On March 18, 2020, in connection with the 2020 Private Placement, the Company, HealthQuest, the EW Entities, and SEDCO entered into a registration rights agreement. The registration rights agreement provides, among other things, that certain holders of the Company’s capital stock have certain rights relating to the registration of shares of such capital stock.
Transactions with Our Chief Operating Officer
Søren Maor Sinay has been our Chief Operating Officer since the Merger and Venus Concept Ltd.’s Chief Operating Officer since September 2017. Mr. Sinay and our subsidiaries have entered into the following transactions:
Non-Interest Demand Loan to PT Neoasia Medical
On July 1, 2016, Mr. Sinay transferred 100% of his shares in Inphronics Limited to Venus Concept USA Inc., making it an indirect wholly owned subsidiary of Venus Concept Ltd. At such time, an unsecured non-interest-bearing working capital loan to PT Neoasia Medical, a subsidiary of Inphronics Limited, that was previously provided by Mr. Sinay was outstanding.
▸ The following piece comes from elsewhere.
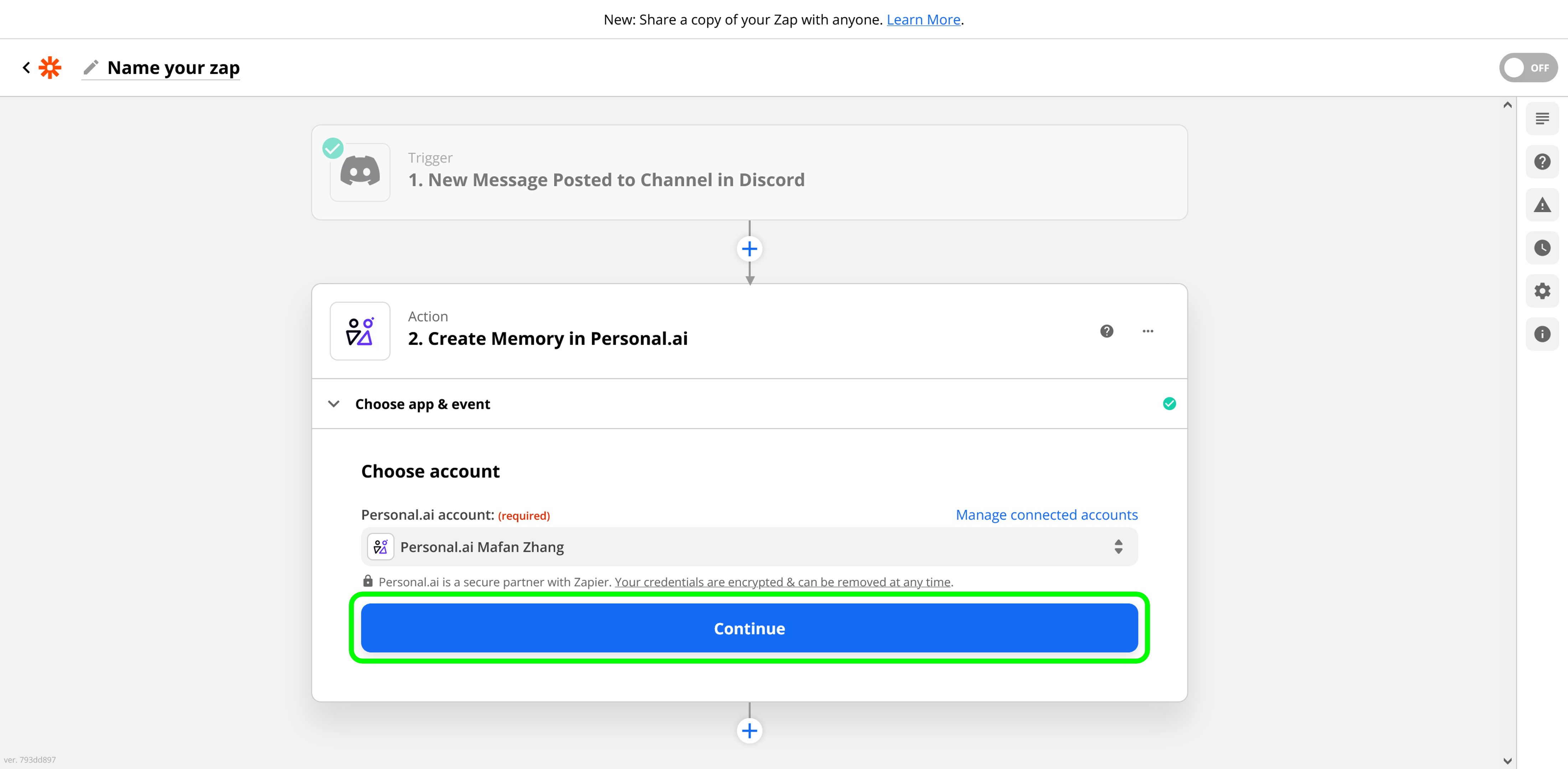Click the help icon in Action step header
1568x769 pixels.
click(x=1107, y=331)
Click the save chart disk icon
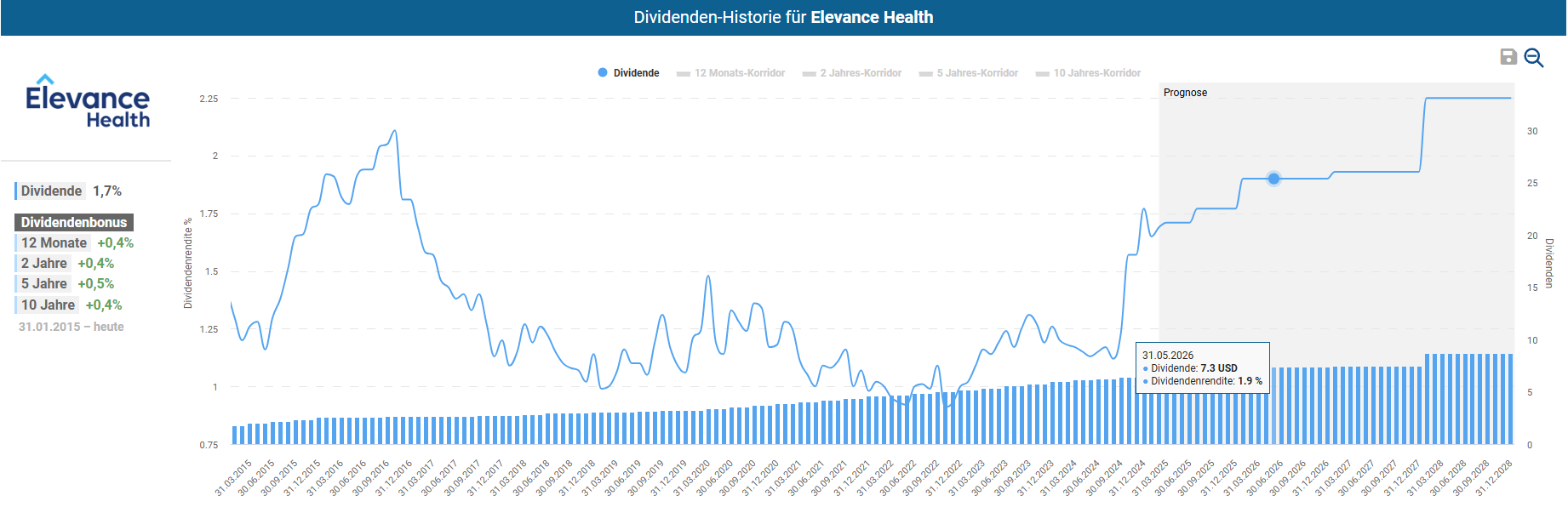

As of December 31, 2020, the outstanding amount of the loan was Indonesian rupiah (“IDR”) 6.9 billion, which is equivalent to $495,000. In the fourth quarter of fiscal year 2020, Venus Concept Inc. disposed of its interest in Inphronics Limited and PT Neoasia Medical, thereby transferring the above-described loan to the third-party purchaser and extinguishing the debt with no further obligations on behalf of the Company. Mr. Sinay remains on the board of directors of Inphronics Limited and the commissioner of PT Neoasia Medical.
Declaration and Distribution of Dividends from Venus Concept Singapore Pte. Ltd.
On March 5, 2020, the Company’s board of directors approved declaration and distribution of dividends from Venus Concept Singapore Pte. Ltd. (“Venus Singapore”) in the amount of 400,000 Singapore dollars (“SDG”), which is equivalent to $289,000 USD. Mr. Sinay was an existing shareholder of Venus Singapore and therefore was entitled to receive a dividend distribution equal to forty-five percent (45%) of the total distribution, or $130,000.
Distribution Agreements
On January 1, 2018, Venus Concept Ltd. entered into a distribution agreement with Technicalbiomed Co., Ltd (“TBC”) pursuant to which TBC distributes our products in Thailand. Mr. Sinay is a 30% shareholder of TBC. For the years ended December 31, 2021 and 2020, TBC purchased products in the amount of $537,000 and $278,000, respectively, under this distribution agreement.
In the fourth quarter of fiscal year 2020, the Company disposed of its interest in Venus Singapore. Effective January 1, 2021, the Company entered into a distribution agreement with Aexel Biomed Pte Ltd. (“Aexel Biomed”), formerly Venus Singapore, pursuant to which Aexel Biomed distributes our products in Singapore. Mr. Sinay is a 45% shareholder of Aexel Biomed and is currently an officer of that company. In the year ended December 31, 2021, Aexel Biomed purchased products in the amount of $239,000 under the distribution agreement.
Family Relationships
Certain of Mr. Serafino’s family members receive compensation as employees or consultants of the Company, which compensation is not included in the following tables, as their employment is independent of Mr. Serafino’s position with the Company. Mr. Serafino’s spouse was employed by the Company until November 30, 2020 and became an independent contractor on December 1, 2020, providing services to the Company as needed. Mr. Serafino’s daughter was employed by the Company until July 15, 2021 and become an independent contractor on July 16, 2021. Neither she, nor Mr. Serafino’s spouse, were or are executive officers of the Company and each have aggregate annual compensation that does not exceed $120,000.
Mr. Serafino’s son-in-law, Luciano Lombardi, is employed by the Company as Area Sales Manager. His employment as a salaried employee, and not an executive officer, is independent of Mr. Serafino’s position with the Company. During 2021, Mr. Lombardi received base salary equal to approximately $77,250 CAD, commission and bonus equal to approximately $210,000 CAD and an auto allowance equal to approximately $7,000 CAD. Additionally, Mr. Lombardi participates in the Company’s Registered Retirement Savings Plan (Canada) program and in the Company’s employee benefits plan.
The equity holdings of these family members are reflected on the table included in the section titled “Security Ownership of Certain Beneficial Owners and Management” in this Proxy Statement.